**Problem:**
Copy out, from the entries below, each line holding the string "gray".
Segment Start: Records provided
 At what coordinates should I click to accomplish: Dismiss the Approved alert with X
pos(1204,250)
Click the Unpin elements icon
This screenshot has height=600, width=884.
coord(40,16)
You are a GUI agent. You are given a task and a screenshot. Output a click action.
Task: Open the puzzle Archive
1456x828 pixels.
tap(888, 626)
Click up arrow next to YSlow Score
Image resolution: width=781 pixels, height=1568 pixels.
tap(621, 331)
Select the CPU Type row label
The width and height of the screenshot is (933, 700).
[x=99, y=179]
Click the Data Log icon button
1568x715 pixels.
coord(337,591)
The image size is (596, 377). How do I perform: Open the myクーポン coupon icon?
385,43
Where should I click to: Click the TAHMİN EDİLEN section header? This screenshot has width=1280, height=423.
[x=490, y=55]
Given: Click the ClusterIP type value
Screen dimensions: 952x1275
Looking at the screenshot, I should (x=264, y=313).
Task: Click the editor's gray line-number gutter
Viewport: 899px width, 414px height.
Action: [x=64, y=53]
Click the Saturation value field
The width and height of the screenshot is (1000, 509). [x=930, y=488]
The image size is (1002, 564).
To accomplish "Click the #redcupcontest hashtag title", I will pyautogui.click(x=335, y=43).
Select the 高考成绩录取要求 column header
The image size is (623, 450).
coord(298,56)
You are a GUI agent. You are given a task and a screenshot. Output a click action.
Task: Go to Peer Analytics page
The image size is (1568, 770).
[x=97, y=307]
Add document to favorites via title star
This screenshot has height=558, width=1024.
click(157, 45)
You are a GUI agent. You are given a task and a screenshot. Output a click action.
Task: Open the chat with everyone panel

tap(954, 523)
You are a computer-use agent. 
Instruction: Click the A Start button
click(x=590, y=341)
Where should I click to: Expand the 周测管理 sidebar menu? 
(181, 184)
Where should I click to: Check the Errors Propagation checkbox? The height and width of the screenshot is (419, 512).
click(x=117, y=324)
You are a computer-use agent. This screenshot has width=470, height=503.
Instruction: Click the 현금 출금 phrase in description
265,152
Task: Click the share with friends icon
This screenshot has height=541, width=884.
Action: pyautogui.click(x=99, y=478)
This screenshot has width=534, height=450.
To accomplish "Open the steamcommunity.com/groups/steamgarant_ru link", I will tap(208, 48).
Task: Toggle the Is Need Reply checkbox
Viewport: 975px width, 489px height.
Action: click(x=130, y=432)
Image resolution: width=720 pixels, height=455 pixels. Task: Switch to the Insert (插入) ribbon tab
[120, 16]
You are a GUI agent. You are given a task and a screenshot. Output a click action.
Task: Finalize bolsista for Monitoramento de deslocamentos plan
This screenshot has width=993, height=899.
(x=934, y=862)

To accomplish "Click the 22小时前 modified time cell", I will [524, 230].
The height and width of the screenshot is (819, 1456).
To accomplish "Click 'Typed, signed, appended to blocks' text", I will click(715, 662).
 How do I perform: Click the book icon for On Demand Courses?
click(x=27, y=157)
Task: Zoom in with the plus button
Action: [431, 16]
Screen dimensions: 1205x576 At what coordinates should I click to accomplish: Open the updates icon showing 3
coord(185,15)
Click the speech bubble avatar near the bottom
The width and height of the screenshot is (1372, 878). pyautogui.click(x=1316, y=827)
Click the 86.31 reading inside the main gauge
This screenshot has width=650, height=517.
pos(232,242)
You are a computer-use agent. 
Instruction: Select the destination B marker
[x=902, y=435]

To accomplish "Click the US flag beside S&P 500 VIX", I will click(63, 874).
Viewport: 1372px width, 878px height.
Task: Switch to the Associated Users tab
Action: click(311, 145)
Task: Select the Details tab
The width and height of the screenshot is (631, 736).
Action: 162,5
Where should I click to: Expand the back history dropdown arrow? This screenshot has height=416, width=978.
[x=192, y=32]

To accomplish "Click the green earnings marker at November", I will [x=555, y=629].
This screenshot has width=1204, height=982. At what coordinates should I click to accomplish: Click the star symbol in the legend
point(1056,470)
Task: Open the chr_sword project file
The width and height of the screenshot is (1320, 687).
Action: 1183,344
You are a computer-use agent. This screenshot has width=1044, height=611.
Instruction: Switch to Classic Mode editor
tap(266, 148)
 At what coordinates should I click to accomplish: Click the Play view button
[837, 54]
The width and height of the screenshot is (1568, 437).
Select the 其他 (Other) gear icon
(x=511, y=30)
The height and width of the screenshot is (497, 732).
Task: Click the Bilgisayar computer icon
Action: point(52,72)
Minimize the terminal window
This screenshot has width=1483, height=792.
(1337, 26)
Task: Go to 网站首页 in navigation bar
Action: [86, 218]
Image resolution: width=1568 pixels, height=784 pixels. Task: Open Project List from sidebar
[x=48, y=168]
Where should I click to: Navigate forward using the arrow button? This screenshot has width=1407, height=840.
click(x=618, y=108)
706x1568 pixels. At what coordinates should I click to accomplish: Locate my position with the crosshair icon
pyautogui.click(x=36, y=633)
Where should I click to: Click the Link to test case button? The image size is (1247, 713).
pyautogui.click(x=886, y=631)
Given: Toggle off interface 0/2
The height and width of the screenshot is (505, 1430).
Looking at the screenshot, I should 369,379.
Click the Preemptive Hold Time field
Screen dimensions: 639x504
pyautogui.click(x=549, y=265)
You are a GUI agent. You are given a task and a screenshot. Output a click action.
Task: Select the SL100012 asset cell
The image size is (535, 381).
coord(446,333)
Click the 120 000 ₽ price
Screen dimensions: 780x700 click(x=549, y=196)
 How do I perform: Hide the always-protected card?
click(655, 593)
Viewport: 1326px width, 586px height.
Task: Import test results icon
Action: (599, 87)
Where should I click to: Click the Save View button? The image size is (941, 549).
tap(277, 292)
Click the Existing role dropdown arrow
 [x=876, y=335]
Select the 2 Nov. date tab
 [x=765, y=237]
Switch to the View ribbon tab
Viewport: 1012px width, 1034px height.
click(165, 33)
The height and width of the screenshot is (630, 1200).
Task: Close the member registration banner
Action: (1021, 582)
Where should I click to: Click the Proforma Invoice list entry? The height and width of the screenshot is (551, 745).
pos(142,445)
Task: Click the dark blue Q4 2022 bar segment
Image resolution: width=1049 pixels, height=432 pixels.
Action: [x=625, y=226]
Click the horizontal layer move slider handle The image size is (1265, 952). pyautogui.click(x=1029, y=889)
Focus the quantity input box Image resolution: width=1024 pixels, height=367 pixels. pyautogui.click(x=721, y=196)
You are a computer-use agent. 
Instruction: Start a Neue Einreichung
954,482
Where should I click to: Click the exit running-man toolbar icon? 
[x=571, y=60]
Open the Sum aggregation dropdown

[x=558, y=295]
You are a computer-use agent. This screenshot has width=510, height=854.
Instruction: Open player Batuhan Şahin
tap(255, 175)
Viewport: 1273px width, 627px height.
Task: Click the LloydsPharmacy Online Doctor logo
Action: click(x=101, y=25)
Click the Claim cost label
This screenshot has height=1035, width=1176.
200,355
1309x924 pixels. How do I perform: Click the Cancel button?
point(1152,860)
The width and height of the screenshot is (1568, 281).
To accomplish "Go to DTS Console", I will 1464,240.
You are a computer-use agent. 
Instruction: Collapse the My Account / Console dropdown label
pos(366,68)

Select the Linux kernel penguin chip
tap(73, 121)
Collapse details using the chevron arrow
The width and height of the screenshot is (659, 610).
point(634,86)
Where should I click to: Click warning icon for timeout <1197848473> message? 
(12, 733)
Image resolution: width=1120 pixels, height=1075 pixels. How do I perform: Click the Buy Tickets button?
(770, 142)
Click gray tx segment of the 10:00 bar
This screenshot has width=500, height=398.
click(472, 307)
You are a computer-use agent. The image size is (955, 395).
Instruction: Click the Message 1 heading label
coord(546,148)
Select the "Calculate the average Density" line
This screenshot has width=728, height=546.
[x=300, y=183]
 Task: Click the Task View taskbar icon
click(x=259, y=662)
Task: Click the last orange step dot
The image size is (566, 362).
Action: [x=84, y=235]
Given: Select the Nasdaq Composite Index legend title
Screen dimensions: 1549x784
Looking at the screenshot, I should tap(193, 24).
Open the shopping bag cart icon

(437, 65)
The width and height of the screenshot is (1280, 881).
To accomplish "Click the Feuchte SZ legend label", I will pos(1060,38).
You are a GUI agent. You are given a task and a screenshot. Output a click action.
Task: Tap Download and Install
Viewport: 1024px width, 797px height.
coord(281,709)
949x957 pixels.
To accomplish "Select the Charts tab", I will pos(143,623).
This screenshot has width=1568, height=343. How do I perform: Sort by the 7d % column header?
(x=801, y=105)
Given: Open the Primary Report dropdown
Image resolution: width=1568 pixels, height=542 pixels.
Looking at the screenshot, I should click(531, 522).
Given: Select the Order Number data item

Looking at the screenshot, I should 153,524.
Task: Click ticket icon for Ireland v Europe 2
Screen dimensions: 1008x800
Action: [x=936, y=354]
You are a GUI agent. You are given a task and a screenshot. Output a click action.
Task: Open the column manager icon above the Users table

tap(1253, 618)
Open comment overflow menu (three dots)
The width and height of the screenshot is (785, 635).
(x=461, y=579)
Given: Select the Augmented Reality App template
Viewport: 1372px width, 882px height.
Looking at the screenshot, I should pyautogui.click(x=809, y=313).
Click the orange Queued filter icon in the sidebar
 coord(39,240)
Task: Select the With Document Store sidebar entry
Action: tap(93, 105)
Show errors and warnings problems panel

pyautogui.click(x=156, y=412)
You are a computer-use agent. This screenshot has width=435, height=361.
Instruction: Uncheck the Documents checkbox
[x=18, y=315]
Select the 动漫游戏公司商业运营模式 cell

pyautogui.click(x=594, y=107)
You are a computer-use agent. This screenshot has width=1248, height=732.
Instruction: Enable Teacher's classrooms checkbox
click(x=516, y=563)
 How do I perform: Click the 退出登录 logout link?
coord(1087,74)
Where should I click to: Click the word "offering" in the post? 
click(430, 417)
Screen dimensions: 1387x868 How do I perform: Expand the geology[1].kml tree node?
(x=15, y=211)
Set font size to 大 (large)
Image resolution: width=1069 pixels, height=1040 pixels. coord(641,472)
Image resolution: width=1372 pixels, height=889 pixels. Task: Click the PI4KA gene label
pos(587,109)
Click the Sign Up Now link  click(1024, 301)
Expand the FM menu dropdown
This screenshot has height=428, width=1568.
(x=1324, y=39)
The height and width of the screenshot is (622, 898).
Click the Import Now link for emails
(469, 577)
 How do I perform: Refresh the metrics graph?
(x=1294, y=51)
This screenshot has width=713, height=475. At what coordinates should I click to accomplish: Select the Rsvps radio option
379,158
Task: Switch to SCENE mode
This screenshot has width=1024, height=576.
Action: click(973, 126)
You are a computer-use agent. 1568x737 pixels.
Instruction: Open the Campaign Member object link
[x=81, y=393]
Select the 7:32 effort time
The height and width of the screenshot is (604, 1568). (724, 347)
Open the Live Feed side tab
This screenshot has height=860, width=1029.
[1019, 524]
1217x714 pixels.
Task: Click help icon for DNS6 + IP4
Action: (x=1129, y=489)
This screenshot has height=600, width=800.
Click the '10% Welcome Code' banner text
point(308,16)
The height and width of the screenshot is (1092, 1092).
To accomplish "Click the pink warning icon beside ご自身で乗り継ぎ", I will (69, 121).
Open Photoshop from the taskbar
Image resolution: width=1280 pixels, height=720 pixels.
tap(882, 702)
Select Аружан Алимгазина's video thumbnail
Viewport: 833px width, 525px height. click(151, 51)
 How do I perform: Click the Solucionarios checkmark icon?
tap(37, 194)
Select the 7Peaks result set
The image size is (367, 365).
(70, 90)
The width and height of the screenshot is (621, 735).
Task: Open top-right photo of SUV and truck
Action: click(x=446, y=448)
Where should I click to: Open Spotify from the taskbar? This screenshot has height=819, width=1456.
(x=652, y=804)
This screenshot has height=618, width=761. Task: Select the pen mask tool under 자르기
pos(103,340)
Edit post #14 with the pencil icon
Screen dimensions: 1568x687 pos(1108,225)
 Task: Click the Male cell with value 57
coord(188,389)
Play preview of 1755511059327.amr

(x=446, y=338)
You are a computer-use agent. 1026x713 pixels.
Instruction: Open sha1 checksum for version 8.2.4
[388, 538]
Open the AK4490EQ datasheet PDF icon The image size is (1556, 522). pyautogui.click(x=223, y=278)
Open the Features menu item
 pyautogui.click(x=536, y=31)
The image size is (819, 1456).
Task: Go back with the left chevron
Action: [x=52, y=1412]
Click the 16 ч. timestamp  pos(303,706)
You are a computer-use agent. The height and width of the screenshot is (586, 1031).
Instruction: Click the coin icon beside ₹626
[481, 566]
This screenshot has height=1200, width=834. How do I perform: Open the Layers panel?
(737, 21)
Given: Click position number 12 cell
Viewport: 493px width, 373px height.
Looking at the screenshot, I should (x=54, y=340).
Segment End: Records provided
**Solution for this exercise:**
Task: Click the editor's gray line-number gutter
Click gray tx segment of the 10:00 bar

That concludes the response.